Source text =
- Born: Mary MacDermott 30 November 1908 Mussoorie, India
- Died: 25 January 1994 (aged 85) Sneem, County Kerry, Ireland
- Resting place: Sneem, County Kerry, Ireland
- Education: University College Dublin
- Spouse: Cearbhall Ó Dálaigh ​ ​(m. 1934; died 1978)​

= Máirín Uí Dhálaigh =

Wife of the 5th President of Ireland

Máirín Anne Uí Dhálaigh or Máirín O'Daly (30 November 1908 – 25 January 1994) was a scholar of the Irish language and the wife of the 5th President of Ireland, Cearbhall Ó Dálaigh.

==Early life and education==
She was the second of five children baptised as Mary but always known as Maureen in the family. Her father Lawrence MacDermott was from Dublin and her mother Victoria Louisa Bradley was from Tralee, County Kerry. She was born in Mussoorie, India, where her father was a professor and teacher with the Royal Munster Fusiliers. At age six she was sent to her father's sister in Tralee. She was educated at various schools in Dublin, and studied Latin and Irish in University College Dublin (UCD). While there in 1931, she gave an address on "Women in Irish life long ago" which Philip O'Leary described in 2004 as "unapologetically feminist". She worked as a teacher before completing a masters in Old Irish.

Stated problem 1 =
In the biography of Máirín Uí Dhálaigh, what two subjects did she study at University College Dublin?
Stated problem 2 =
Sum up the biography of Máirín Uí Dhálaigh in two sentences.
Stated problem 3 =
Pick up the biography of Máirín Uí Dhálaigh after its last sentence and write the next part.
The material after the biography has no role in any of this.

Raw data =
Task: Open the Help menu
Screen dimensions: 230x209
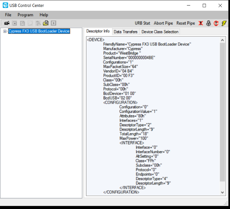Action: coord(44,15)
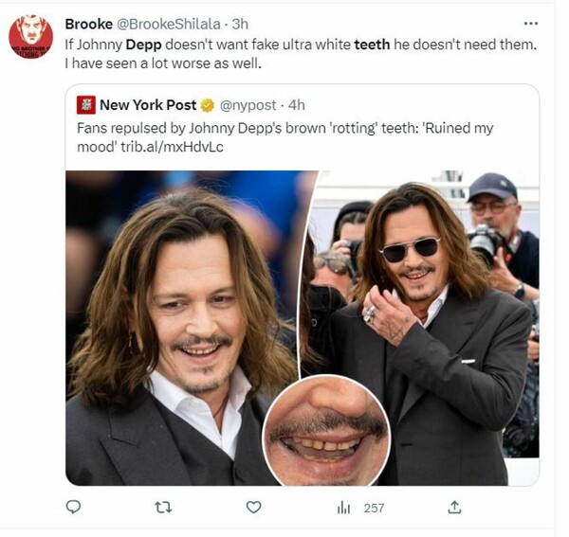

Task answer 1 =
Latin and Irish.

Task answer 2 =
Máirín Uí Dhálaigh (1908–1994) was a scholar of the Irish language and the wife of Cearbhall Ó Dálaigh, the 5th President of Ireland. Born in Mussoorie, India, she was sent to an aunt in Tralee at age six, later studied Latin and Irish at University College Dublin, and worked as a teacher before completing a master's in Old Irish.

Task answer 3 =
==Professional life==
She joined the arts faculty at UCD, and later (from 1965 on) served on the governing body. For the Irish Texts Society, she edited Cath Maige Mucrama and produced a glossary and corrections for The Life of Aodh Ruadh Ó Domhnaill. She also contributed to the Royal Irish Academy's Dictionary of the Irish Language.

She got to know Cearbhall Ó Dálaigh at UCD, through the Literary and Historical Society, Conradh na Gaeilge and hillwalking club; in 1934, they were married. The couple had no children.

From 1979 to 1985, she served as a pro-chancellor of Trinity College Dublin. In 1985, she was also made an honorary fellow of Trinity College Dublin.

She donated her husband's extensive personal archive to UCD in two substantial donations in 1980 and 1981 opening up his public career of over four decades. In 1983, five years after her husband's death, she was appointed to the Council of State by his successor, President Patrick Hillery. Her last years were blighted by ill health. She is buried with her husband in Sneem, County Kerry.

==Sources==
- Breathnach, Diarmuid. "Uí Dhalaigh, Máirín (c.1909–1994)"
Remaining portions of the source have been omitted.